Instructions to follow: Continue the blog post on what conscious partners know, starting after its last sentence and leaving the material that follows the post untouched.

Document excerpt:

This week, we’re exploring What Conscious Partners Know: 24 and 25
- They need to acknowledge each other’s “otherness”, accept each other’s differences, affirm each other’s reality, adore each other’s traits, and advocate for each other’s reality and potential.
- They must differentiate before they can connect, so they accept each other as an “other” and accept each other’s differences.
These are the last two of the 25 statements about what conscious partners know taken from Harville and Helen’s book Doing Imago Relationship Therapy in the Space-Between (pp. 167-169).
Relationships
I would characterize most relationships, certainly mine was before we started doing the Imago work, as unconscious, old brain and reactive. My whole goal in the office and with these blogs, is to help couples become more conscious, use their new brain and become more intentional. I’ll take these last two together as they speak to the same issue.
Major Cause of Conflict
Harville and Helen have long held that the major cause of conflict in the world is “objection to difference”. Obviously, we can see it out in the world: male/female, gay/straight, black/white, Christian/non-Christian, etc., but they contend it is one of the major causes of disruption in relationships. Number 25 states: “They must differentiate before they can connect”. Earlier in statement number 13, they made the statement: Couples need to differentiate so they can move from symbiosis to connecting. And as I explained back then:
“The Webster dictionary defines symbiosis as: in biology, the living together of two dissimilar organisms in close association or union, especially where this is advantageous to both, as distinguished from parasitism.”
In a Conscious Relationship
In humans, symbiosis most often describes the relationship between a mother and her baby, where the two need each other. In a conscious relationship, partners need to differentiate themselves in order to connect.

Extracted entries:
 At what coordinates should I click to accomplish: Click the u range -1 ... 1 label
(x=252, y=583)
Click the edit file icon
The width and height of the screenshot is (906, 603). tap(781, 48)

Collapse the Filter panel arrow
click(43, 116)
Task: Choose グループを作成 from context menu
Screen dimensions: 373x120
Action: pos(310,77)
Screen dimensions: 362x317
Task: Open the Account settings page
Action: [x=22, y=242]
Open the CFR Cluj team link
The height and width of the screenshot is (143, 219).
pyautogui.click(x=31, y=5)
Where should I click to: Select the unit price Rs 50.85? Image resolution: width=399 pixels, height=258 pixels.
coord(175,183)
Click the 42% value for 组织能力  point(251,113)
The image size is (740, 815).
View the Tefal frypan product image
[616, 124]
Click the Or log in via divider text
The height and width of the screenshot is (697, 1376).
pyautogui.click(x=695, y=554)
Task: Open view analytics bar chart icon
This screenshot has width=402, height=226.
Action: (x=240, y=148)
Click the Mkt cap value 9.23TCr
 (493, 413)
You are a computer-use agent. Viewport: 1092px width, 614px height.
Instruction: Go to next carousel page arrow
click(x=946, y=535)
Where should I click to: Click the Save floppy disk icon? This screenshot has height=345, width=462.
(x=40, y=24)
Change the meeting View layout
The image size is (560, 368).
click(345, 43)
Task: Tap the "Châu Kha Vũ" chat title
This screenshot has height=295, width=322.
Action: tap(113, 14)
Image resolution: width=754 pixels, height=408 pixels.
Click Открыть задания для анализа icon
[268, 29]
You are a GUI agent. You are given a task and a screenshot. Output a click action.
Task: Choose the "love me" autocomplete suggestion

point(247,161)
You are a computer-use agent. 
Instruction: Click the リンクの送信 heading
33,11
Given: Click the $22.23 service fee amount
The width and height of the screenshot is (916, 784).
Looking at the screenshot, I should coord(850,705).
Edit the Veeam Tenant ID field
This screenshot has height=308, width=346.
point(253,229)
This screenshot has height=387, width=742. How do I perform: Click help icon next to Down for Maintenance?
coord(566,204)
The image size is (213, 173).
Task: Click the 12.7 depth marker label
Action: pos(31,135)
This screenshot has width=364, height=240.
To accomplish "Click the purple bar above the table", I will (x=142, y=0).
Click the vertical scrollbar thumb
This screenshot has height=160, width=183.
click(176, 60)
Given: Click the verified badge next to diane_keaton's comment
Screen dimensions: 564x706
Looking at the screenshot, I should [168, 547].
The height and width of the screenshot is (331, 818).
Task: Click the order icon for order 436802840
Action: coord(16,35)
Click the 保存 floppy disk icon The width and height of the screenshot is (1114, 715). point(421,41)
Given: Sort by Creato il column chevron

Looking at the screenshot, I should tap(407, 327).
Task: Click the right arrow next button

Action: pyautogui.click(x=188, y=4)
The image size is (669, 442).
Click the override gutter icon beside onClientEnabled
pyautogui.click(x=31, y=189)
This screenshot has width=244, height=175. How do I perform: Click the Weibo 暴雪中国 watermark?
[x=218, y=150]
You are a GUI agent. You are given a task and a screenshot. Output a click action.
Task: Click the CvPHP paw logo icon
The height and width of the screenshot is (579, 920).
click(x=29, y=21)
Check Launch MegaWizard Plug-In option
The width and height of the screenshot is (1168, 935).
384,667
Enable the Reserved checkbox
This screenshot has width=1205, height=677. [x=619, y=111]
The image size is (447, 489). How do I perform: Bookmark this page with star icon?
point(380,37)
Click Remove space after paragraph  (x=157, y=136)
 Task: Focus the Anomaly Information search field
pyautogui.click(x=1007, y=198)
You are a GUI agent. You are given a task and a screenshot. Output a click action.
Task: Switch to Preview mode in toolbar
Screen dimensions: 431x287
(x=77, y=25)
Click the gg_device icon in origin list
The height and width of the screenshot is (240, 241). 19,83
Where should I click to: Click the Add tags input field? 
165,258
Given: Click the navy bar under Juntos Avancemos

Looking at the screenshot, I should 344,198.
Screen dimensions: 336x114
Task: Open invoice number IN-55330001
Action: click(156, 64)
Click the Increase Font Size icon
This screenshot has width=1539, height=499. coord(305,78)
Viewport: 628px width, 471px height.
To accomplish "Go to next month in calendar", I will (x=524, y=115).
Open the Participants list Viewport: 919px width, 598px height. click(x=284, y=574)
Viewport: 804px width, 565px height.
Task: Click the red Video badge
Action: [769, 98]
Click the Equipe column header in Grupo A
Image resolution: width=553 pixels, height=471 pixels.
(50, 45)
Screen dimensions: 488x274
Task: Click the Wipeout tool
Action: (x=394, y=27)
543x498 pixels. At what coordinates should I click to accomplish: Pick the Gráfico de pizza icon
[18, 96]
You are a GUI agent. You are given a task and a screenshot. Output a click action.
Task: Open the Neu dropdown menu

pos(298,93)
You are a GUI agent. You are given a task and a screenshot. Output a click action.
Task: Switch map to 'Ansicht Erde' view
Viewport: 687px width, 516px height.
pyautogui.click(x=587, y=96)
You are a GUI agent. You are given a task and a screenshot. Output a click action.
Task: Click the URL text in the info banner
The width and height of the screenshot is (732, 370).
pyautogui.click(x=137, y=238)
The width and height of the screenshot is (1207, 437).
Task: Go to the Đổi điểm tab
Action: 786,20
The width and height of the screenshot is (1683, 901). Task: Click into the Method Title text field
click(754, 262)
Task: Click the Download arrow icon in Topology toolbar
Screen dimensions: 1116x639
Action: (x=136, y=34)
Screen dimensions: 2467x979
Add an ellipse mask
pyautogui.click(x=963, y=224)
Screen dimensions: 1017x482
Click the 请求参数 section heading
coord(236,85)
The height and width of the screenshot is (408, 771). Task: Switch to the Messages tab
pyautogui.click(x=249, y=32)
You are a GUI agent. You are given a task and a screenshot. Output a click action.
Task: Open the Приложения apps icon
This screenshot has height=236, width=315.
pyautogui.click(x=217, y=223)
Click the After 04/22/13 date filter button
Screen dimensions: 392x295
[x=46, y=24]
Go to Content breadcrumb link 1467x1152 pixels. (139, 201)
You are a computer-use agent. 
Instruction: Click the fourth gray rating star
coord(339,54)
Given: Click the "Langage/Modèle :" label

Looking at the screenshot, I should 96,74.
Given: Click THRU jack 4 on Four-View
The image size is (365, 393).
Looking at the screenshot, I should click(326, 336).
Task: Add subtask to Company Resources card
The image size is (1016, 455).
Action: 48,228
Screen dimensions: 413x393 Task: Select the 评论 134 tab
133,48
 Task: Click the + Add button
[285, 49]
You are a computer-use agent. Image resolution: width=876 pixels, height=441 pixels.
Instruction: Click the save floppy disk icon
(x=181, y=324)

Response to the exercise:
The way I understand that is, for example, I am perfectly capable of living without my partner and she is very capable of living without me, but we have chosen to go in the same direction together. Hence, our relationship is not a symbiotic one where we need each other to exist the way a mother and child need each other. We have differentiated as two separate individuals who have chosen to connect and go in the same direction together.
Differentiated Relationship
In a differentiated relationship, (#25) tells us: “couples can accept each other as an “other” and accept each other’s differences”. The way this will show up in the relationship is stated in # 24: they ”accept each other’s differences, affirm each other’s reality, adore each other’s traits, and advocate each other’s reality and potential.”
Here is how I understand #24. I am my partner’s biggest cheerleader. I want her to become the best person she can be, knowing that she has talents, abilities and traits that I don’t have and she advocates for my reality in the same way. It is not a competition. Again, we don’t need each other in order to survive, but we have chosen to go in the same direction together.